■ ASSIGNED TASK
Write the records below out again. Match them exactly.

■ EXTRACTED MATERIAL
>>>

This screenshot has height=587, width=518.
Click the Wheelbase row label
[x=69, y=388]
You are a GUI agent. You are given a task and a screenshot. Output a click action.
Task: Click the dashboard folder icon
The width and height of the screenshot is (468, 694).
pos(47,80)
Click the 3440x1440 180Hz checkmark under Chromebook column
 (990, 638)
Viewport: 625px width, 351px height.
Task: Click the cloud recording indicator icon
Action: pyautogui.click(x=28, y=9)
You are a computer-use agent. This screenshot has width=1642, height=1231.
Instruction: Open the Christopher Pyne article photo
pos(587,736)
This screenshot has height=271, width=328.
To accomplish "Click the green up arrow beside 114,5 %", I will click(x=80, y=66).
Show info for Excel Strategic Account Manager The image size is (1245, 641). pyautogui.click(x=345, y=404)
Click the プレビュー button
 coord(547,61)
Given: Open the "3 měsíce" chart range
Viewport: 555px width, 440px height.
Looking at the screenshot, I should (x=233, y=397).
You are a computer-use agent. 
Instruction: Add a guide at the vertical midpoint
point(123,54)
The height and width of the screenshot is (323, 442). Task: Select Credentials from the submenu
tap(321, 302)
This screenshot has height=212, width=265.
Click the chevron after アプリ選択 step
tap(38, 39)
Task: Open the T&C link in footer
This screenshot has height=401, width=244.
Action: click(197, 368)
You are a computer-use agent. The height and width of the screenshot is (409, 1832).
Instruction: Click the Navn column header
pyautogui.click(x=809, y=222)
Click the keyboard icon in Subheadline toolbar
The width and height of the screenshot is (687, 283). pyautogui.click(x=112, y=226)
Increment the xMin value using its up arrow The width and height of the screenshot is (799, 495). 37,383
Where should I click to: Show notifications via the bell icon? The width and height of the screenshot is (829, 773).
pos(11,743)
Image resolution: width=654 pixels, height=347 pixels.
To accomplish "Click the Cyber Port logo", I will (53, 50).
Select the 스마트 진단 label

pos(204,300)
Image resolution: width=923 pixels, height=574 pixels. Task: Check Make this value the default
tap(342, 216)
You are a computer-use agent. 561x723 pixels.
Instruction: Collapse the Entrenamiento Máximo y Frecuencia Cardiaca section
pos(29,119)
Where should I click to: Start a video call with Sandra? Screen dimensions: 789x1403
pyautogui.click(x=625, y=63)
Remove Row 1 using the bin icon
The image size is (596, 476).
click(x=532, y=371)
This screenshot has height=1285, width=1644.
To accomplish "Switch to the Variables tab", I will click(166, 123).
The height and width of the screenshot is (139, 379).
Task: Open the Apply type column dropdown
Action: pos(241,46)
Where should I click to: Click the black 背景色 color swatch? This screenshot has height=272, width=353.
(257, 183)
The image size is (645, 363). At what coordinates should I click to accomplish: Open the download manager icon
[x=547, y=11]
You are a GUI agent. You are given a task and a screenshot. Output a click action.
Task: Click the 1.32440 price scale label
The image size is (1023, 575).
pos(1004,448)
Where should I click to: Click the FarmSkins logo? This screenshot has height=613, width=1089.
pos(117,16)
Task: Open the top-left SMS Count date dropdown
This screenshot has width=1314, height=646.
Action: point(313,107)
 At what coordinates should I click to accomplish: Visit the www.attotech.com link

<<<

■ SOLUTION TO THIS PROBLEM
This screenshot has height=587, width=518.
Click the Wheelbase row label
[x=69, y=388]
You are a GUI agent. You are given a task and a screenshot. Output a click action.
Task: Click the dashboard folder icon
The width and height of the screenshot is (468, 694).
pos(47,80)
Click the 3440x1440 180Hz checkmark under Chromebook column
 (990, 638)
Viewport: 625px width, 351px height.
Task: Click the cloud recording indicator icon
Action: pyautogui.click(x=28, y=9)
You are a computer-use agent. This screenshot has width=1642, height=1231.
Instruction: Open the Christopher Pyne article photo
pos(587,736)
This screenshot has height=271, width=328.
To accomplish "Click the green up arrow beside 114,5 %", I will click(x=80, y=66).
Show info for Excel Strategic Account Manager The image size is (1245, 641). pyautogui.click(x=345, y=404)
Click the プレビュー button
 coord(547,61)
Given: Open the "3 měsíce" chart range
Viewport: 555px width, 440px height.
Looking at the screenshot, I should (x=233, y=397).
You are a computer-use agent. 
Instruction: Add a guide at the vertical midpoint
point(123,54)
The height and width of the screenshot is (323, 442). Task: Select Credentials from the submenu
tap(321, 302)
This screenshot has height=212, width=265.
Click the chevron after アプリ選択 step
tap(38, 39)
Task: Open the T&C link in footer
This screenshot has height=401, width=244.
Action: click(197, 368)
You are a computer-use agent. The height and width of the screenshot is (409, 1832).
Instruction: Click the Navn column header
pyautogui.click(x=809, y=222)
Click the keyboard icon in Subheadline toolbar
The width and height of the screenshot is (687, 283). pyautogui.click(x=112, y=226)
Increment the xMin value using its up arrow The width and height of the screenshot is (799, 495). 37,383
Where should I click to: Show notifications via the bell icon? The width and height of the screenshot is (829, 773).
pos(11,743)
Image resolution: width=654 pixels, height=347 pixels.
To accomplish "Click the Cyber Port logo", I will (53, 50).
Select the 스마트 진단 label

pos(204,300)
Image resolution: width=923 pixels, height=574 pixels. Task: Check Make this value the default
tap(342, 216)
You are a computer-use agent. 561x723 pixels.
Instruction: Collapse the Entrenamiento Máximo y Frecuencia Cardiaca section
pos(29,119)
Where should I click to: Start a video call with Sandra? Screen dimensions: 789x1403
pyautogui.click(x=625, y=63)
Remove Row 1 using the bin icon
The image size is (596, 476).
click(x=532, y=371)
This screenshot has height=1285, width=1644.
To accomplish "Switch to the Variables tab", I will click(166, 123).
The height and width of the screenshot is (139, 379).
Task: Open the Apply type column dropdown
Action: pos(241,46)
Where should I click to: Click the black 背景色 color swatch? This screenshot has height=272, width=353.
(257, 183)
The image size is (645, 363). At what coordinates should I click to accomplish: Open the download manager icon
[x=547, y=11]
You are a GUI agent. You are given a task and a screenshot. Output a click action.
Task: Click the 1.32440 price scale label
The image size is (1023, 575).
pos(1004,448)
Where should I click to: Click the FarmSkins logo? This screenshot has height=613, width=1089.
pos(117,16)
Task: Open the top-left SMS Count date dropdown
This screenshot has width=1314, height=646.
Action: point(313,107)
 At what coordinates should I click to accomplish: Visit the www.attotech.com link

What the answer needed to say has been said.